Optionally, one can provide node labels to the processor, which are turned into token-level `labels`.
[`MarkupLMFeatureExtractor`] uses [Beautiful Soup](https://www.crummy.com/software/BeautifulSoup/bs4/doc/), a Python library for
pulling data out of HTML and XML files, under the hood.

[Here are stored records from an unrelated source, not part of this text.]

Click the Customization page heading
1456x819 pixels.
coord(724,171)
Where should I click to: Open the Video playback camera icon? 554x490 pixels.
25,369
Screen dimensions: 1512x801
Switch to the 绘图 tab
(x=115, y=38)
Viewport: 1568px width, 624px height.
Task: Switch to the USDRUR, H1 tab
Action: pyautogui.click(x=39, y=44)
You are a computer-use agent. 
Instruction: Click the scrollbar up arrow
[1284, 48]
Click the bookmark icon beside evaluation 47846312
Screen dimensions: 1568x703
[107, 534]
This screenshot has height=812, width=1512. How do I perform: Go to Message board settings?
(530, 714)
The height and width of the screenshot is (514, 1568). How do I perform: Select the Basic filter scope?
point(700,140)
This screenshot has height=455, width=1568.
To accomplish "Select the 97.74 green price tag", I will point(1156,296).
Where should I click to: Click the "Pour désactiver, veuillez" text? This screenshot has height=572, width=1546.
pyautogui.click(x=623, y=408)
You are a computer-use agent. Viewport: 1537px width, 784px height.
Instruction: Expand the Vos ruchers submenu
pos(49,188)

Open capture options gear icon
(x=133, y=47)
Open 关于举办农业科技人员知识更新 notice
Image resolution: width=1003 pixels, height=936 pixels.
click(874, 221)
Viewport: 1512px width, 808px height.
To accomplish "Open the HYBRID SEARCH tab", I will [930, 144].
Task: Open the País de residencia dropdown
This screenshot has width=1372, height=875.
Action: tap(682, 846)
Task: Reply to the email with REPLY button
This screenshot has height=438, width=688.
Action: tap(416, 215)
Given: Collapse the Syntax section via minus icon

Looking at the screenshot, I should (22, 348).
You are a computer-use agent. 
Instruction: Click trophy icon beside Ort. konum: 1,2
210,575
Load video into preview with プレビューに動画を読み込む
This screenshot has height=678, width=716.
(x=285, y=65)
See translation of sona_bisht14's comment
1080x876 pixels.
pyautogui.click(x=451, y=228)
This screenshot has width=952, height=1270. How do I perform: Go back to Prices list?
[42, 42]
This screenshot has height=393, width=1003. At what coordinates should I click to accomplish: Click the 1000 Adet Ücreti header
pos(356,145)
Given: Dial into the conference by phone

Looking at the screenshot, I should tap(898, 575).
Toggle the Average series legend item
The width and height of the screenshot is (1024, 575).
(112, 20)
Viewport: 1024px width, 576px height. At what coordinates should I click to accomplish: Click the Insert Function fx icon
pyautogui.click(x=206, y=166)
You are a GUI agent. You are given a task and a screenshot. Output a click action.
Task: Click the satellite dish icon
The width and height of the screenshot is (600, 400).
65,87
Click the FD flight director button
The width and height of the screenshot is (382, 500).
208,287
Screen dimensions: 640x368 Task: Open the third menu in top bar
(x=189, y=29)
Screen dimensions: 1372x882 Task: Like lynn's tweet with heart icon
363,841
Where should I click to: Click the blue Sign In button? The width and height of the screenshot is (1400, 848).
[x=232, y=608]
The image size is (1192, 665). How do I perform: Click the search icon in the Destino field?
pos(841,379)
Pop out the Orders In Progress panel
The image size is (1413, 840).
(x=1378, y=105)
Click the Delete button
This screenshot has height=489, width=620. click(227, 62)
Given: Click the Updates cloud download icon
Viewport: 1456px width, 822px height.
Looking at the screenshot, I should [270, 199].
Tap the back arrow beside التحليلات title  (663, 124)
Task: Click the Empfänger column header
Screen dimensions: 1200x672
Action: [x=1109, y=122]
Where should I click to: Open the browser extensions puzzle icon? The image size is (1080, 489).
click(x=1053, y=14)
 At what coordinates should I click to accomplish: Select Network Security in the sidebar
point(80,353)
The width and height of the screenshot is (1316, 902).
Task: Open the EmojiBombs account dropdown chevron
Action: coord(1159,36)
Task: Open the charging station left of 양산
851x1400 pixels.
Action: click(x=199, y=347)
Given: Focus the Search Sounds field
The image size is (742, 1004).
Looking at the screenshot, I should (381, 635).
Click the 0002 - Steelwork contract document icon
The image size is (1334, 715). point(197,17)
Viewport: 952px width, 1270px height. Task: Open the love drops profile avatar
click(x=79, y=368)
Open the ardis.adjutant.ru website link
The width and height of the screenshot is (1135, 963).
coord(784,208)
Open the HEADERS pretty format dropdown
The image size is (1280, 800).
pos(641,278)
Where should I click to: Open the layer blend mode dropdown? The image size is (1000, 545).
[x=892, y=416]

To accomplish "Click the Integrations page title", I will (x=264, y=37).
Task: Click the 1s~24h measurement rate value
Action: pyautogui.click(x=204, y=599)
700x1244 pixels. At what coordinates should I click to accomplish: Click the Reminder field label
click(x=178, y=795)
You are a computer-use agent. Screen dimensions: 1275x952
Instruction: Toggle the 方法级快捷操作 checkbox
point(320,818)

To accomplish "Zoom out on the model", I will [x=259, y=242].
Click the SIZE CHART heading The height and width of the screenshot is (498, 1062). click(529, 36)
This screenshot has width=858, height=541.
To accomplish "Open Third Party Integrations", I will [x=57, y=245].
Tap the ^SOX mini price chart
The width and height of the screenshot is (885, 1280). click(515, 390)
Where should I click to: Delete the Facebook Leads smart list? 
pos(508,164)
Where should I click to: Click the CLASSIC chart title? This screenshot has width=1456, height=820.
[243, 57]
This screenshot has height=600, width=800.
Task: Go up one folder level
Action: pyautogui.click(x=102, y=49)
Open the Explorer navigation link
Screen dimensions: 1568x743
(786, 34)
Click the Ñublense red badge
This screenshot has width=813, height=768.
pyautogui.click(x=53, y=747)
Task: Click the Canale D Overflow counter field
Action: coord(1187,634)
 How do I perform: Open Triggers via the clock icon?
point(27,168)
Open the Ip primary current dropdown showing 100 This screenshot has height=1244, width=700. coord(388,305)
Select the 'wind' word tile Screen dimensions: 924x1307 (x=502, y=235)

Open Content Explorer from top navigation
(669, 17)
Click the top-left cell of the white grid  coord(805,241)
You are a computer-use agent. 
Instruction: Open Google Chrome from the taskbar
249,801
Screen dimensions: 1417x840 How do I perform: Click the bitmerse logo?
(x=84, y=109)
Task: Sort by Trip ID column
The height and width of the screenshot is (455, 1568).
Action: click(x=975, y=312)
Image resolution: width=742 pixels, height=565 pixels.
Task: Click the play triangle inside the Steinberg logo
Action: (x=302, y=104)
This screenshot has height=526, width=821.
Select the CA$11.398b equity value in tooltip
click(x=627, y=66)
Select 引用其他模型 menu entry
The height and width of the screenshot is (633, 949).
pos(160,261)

Note that you can still use your own parsing solution of
choice, and provide the nodes and xpaths yourself to [`MarkupLMTokenizer`] or [`MarkupLMTokenizerFast`].
In total, there are 5 use cases that are supported by the processor. Below, we list them all. Note that each of these
use cases work for both batched and non-batched inputs (we illustrate them for non-batched inputs).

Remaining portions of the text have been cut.